Esto es lo que hará el Gobierno con los 12.500 millones del presupuesto de Defensa para 2023

El Departamento de Robles aumenta un 26% sus partidas en elpróximo ejercicio. Los Programas Especiales de Armamento crecen un 72% hasta alcanzar los 4.900 millones

Finalmente se ha oficializado un importante aumento de los presupuestos del Ministerio de Defensa, aunque en cierto modo por la puerta de atrás, incluyéndolo básicamente en los conocidos como Programas Especiales de Modernización (antes denominados “de Armamento”), los cuales no computan en el límite de gasto no financiero. Sin ellos, las cuentas de Defensa aumentarían un 8,4% hasta alcanzar algo más de 7.500 millones. Pero a ellos hay que sumarles los aproximadamente 4.900 millones con los que estarán dotados dichos programas de armamento, tal y como ha anunciado la ministra de Hacienda, María Jesús Montero. De esta forma, el total de los fondos para 2023 rondará los 12.500 millones de euros.

En concreto, según ha explicado la titular de Hacienda en la rueda de prensa posterior al Consejo de Ministros, “sin incluir los programas de modernización”, Defensa aumenta sus recursos en un 6,5%, ascendiendo hasta el 8,4% si se tienen en cuenta también los fondos europeos. En 2023, el dinero con el que contaba el Departamento que dirige Margarita Robles ascendía, sin programas de armamento, a 7.307 millones, a los que había que sumar otros 2.848 millones de estos proyectos. En total, 10.155 millones de euros, aunque en su presentación el Gobierno los ha cifrado en 9.791 millones, la cantidad que figuraba en el proyecto de Presupuestos de 2022.

Así que este año, sumando ese 8,4% al presupuesto base y los alrededor de 2.052 millones extra para esos programas, Defensa tendría algo más de 12.500 millones, un 26% más que en 2022.

2.052 millones más para armamento

La clave de este aumento está básicamente en los Programas de Modernización de las Fuerzas Armadas, que se verán incrementados en un 72%, pasando de los 2.848 millones de 2022 a los 4.900 millones, según la cifra ofrecida por la ministra Montero.

Durante su explicación, la titular de Hacienda ha evitado pronunciar esa cifra total de aumento del 26% y únicamente se ha referido, como máximo, al 8,4%, separando los programas de armamento del presupuesto total, cuando en años anteriores se contabilizaban de forma conjunta.

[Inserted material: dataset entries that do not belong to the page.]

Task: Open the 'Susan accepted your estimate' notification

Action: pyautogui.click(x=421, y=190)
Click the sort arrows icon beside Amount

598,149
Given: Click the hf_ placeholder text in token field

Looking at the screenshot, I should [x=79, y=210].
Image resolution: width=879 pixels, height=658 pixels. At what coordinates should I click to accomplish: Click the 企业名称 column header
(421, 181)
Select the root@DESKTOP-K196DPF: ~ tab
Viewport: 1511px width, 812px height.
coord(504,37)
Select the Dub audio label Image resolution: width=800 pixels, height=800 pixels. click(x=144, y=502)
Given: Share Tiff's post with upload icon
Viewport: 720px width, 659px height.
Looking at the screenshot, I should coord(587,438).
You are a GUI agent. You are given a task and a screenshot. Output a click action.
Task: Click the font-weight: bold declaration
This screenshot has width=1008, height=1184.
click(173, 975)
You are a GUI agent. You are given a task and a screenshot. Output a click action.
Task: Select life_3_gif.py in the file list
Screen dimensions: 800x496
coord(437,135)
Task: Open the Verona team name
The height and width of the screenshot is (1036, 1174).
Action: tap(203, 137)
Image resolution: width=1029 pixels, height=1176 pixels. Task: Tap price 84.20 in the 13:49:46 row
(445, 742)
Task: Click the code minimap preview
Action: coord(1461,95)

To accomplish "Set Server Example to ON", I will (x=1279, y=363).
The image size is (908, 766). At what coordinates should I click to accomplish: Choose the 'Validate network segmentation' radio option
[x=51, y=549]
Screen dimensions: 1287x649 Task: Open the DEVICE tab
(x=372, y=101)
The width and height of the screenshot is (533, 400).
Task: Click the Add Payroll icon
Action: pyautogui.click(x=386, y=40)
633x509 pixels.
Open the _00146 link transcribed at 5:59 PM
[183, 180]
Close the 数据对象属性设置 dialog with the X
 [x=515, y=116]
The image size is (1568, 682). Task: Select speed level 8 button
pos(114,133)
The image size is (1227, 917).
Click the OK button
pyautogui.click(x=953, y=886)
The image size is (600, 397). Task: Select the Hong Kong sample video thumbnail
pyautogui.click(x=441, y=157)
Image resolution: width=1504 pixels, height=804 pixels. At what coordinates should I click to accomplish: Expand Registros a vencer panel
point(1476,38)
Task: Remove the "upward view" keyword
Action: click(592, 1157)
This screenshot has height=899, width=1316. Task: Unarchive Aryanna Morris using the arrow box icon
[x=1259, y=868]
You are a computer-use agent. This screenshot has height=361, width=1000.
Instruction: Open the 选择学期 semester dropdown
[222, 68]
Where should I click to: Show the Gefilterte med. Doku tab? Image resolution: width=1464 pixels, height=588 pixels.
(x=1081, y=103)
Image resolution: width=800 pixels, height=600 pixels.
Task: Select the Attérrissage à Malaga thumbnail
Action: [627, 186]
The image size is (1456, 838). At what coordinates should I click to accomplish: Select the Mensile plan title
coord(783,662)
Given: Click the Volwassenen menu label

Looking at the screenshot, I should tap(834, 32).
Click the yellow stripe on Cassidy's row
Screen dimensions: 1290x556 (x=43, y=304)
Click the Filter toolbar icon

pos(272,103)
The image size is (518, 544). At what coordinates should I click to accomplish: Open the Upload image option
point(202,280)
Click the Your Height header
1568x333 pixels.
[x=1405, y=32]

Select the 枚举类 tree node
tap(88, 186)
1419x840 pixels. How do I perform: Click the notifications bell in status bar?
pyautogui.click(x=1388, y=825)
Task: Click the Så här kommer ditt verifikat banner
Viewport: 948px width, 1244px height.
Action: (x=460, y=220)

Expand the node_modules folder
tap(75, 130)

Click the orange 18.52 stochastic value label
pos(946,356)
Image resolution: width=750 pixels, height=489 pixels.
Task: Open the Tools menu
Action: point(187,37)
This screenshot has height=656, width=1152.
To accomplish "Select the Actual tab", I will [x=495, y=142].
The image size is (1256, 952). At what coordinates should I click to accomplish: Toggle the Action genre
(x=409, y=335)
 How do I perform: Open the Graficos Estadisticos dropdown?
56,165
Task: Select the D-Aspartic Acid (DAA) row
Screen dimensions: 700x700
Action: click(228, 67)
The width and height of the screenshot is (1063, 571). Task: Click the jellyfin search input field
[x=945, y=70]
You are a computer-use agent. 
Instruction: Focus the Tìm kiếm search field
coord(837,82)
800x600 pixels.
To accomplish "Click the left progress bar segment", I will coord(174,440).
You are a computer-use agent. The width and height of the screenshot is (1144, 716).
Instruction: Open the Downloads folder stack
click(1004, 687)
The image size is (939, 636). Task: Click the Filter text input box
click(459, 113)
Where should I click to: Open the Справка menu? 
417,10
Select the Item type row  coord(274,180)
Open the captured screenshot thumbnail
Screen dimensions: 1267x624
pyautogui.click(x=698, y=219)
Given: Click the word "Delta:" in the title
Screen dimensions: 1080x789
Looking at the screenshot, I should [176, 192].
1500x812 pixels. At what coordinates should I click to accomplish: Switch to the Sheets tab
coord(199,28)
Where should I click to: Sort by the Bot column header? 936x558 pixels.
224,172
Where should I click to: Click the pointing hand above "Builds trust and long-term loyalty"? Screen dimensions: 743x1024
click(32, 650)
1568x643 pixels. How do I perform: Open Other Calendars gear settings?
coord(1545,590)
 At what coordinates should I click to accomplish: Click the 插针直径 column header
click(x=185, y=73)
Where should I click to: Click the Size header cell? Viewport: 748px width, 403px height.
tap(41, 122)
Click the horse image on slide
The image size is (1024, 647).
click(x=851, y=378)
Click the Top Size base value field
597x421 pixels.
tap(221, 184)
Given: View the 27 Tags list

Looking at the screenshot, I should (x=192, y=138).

Y ha defendido estos programas (que incluyen las fragatas F-110, el submarino S-80 o el blindado 8x8 “Dragón”) como claves para la industria nacional, aventurando que se crearán, exactamente, “22.667 empleos de forma directa o indirecta”.

Al mismo tiempo, ha defendido que los fondos de Defensa crecen menos que otros ministerios más sociales, como el de Derechos Sociales o el de Igualdad. “Por tanto, superamos esa visión que algunas veces tenemos excesivamente militarista sobre los gastos en Defensa y lo compartimos como forma de defender nuestra seguridad, pero también de invertir en empleos que se generan en este sector”, ha añadido para justificar el aumento.

De esta forma, el Gobierno arranca la senda de crecimiento en gasto militar a la que se comprometió en la pasada Cumbre de la OTAN de Madrid. El objetivo es alcanzar el 2% del PIB en gasto militar en 2029 (5 años después del compromiso inicial). Y, según el calendario de su programa de Estabilidad que envió a Bruselas, en 2023 ese porcentaje debería alcanzar el 1,1% (1,01 en la actualidad) y en 2025, el 1,2%. Con estos alrededor de 12.500 millones (además de los otros gastos que contabiliza la OTAN, como las pensiones o las misiones en el exterior), en 2023, Defensa comenzaría a cumplir.